**Задание a**
Изложите в двух предложениях суть обсуждения на форуме, приведенного ниже.
=== Исходный текст ===
7. САРАФАННОЕ РАДИО.... и хорошая работа - пока самый лучший и приемлемый для меня вариант...

----------


## Ильич

*SONYA_07*,
Всяк вправе иметь свою точку зрения.
По мне так весь форум уже год как сплошная розовая тетрадка. Большой дамский клуб по ведению мероприятий. Есть некое количество мужчин, которые все реже и реже и еще реже здесь появляются. А появившиеся пропадают успешно.
Больше всего меня конечно торкнула фраза *Мужчинам вход воспрещен*.
Я подумал, может над всем форумом для ведущмх выставить? Что на 90 % было бы правдой?
Давайте проголосуем.

----------


## Инна Р.

*SONYA_07*,
 Лина, как ты считаешь - нужно ли тусоваться на местном свадебном форуме... беседовать с невестами, где то им давать советы, где то сприть... Это та сторона, которую я не спользую совсем. И даже не читаю наш форум местный... Может зря? И надо себя заставить... Но мне самой кажется, что все что я там напишу, невесты будут читать и расценивать как саморекламу. А многие пишут и их имена там всегда на слуху...  :Aga: 
А к идее раздавать диски у Звагса как ты относишься?... Мне все это кажется какими то унизительными способами рекламы и я на это не иду. А может зря?
=== Исходные данные ===
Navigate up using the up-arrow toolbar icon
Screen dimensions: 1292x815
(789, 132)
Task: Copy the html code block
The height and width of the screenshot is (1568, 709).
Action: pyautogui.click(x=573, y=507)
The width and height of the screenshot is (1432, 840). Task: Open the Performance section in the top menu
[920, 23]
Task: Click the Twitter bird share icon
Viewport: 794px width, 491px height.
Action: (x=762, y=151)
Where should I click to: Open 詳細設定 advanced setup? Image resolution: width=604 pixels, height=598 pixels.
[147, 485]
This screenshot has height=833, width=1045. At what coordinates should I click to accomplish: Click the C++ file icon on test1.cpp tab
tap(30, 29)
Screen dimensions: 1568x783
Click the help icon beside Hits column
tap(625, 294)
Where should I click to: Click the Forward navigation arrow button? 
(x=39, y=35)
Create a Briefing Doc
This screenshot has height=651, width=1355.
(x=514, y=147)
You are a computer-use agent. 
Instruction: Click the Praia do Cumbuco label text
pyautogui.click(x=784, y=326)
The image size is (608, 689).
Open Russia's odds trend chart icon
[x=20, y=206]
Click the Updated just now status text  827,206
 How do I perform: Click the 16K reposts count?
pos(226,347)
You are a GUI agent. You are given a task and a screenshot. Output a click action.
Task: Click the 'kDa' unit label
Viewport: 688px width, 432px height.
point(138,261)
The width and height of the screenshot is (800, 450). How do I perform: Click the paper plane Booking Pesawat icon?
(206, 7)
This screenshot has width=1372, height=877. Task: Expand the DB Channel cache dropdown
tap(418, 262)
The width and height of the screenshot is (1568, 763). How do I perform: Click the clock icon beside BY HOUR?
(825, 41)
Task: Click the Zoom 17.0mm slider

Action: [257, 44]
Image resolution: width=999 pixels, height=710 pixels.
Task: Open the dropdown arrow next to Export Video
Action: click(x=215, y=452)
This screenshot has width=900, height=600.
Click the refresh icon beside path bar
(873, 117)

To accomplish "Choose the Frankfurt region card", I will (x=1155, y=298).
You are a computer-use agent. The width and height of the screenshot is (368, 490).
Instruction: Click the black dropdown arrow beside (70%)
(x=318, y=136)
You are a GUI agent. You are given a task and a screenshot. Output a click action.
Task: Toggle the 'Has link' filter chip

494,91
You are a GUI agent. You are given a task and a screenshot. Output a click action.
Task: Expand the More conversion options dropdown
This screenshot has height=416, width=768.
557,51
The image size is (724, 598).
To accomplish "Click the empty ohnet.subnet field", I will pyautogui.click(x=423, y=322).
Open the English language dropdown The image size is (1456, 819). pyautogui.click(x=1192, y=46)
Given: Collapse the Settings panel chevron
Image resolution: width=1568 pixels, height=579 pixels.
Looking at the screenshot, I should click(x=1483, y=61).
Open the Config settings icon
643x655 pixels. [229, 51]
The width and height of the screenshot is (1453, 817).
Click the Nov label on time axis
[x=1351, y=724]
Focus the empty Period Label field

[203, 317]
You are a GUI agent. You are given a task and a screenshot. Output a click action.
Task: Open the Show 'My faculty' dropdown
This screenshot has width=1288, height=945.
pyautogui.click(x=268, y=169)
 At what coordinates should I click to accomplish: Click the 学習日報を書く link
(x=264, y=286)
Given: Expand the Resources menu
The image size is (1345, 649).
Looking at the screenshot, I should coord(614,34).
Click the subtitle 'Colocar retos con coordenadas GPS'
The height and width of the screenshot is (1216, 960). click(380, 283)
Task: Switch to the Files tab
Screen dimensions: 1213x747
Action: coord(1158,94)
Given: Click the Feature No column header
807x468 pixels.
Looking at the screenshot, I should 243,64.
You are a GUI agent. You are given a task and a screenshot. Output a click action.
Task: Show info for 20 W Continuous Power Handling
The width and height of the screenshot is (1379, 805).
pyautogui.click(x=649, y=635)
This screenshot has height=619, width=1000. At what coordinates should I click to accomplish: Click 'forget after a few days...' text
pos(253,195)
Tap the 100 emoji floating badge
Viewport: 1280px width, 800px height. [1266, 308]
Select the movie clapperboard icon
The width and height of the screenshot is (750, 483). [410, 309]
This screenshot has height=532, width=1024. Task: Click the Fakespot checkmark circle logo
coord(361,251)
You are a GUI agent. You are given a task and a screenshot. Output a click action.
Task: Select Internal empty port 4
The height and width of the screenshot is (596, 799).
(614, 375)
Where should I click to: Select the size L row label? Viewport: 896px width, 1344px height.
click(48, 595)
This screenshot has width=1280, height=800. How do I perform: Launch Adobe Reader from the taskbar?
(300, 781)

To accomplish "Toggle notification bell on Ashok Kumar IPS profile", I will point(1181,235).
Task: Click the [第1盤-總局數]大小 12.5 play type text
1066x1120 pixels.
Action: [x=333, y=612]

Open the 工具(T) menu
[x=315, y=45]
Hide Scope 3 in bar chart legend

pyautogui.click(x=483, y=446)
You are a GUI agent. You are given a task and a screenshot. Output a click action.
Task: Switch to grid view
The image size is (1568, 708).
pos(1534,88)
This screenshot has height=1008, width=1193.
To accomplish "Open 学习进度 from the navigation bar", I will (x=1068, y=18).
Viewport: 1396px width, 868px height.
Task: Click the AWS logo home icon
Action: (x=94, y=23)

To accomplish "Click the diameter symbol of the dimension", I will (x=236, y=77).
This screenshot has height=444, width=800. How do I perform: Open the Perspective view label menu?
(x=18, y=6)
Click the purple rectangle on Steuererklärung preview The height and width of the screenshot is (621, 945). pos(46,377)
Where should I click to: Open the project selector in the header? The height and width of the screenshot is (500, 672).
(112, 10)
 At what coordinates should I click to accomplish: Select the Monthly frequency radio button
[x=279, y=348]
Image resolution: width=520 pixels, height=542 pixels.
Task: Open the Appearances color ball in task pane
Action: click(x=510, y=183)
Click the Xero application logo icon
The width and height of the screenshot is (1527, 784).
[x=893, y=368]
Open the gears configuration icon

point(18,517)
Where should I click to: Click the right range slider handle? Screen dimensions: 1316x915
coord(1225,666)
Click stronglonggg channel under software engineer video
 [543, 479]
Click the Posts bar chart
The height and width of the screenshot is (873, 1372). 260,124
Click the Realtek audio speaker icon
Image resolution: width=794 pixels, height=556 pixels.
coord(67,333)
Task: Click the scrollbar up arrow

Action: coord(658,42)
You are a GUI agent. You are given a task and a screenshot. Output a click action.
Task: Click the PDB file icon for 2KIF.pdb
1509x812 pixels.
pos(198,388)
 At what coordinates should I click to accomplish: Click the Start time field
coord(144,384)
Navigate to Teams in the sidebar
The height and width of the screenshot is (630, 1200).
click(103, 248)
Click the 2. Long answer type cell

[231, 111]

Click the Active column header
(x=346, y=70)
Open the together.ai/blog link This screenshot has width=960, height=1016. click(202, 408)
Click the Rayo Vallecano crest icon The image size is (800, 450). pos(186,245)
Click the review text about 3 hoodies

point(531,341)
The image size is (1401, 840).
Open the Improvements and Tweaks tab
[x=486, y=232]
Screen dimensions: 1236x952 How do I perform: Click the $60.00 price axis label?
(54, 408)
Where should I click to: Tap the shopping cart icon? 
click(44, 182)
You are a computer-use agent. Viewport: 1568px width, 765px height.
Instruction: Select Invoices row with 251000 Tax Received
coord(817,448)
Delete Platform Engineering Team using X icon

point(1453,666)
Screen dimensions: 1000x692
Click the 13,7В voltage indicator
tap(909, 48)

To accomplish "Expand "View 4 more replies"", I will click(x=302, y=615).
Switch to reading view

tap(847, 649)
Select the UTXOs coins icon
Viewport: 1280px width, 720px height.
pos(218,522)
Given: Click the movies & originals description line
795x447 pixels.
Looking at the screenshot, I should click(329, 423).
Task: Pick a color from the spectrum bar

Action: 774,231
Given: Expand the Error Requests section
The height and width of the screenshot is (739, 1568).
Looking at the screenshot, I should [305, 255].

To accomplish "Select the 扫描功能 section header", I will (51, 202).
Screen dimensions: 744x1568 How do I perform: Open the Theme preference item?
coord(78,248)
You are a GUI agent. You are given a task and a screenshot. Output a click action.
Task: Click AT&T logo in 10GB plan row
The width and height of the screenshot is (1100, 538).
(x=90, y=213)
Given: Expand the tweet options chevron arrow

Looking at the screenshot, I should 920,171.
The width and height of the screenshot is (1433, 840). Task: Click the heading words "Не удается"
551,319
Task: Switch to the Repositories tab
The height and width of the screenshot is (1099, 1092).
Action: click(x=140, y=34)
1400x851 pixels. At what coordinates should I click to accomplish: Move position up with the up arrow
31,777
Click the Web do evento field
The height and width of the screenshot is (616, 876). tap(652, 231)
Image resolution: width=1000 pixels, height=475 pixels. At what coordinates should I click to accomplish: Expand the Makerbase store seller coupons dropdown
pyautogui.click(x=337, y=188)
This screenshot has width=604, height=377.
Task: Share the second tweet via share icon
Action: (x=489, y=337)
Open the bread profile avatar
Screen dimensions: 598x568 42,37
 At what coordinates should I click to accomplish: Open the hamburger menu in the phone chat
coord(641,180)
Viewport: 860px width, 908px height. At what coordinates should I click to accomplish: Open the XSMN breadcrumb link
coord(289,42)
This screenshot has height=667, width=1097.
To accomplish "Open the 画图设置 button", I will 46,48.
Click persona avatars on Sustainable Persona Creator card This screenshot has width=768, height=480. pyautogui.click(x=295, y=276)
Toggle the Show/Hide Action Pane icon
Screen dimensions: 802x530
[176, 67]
===
**Задание b**
Выпишите из списка все строки, где встречается слово «navigation».

**Ответ к заданию a**
В обсуждении сарафанное радио и хорошая работа названы лучшим вариантом, а один из участников пишет, что форум стал большим дамским клубом, где мужчины появляются все реже, и предлагает проголосовать за надпись «Мужчинам вход воспрещен» над всем форумом. Другая участница спрашивает Лину, стоит ли общаться с невестами на местном свадебном форуме и раздавать диски у Звагса, поскольку ей это кажется саморекламой и унизительными способами рекламы.

**Ответ к заданию b**
Where should I click to: Click the Forward navigation arrow button? 
To accomplish "Open 学习进度 from the navigation bar", I will (x=1068, y=18).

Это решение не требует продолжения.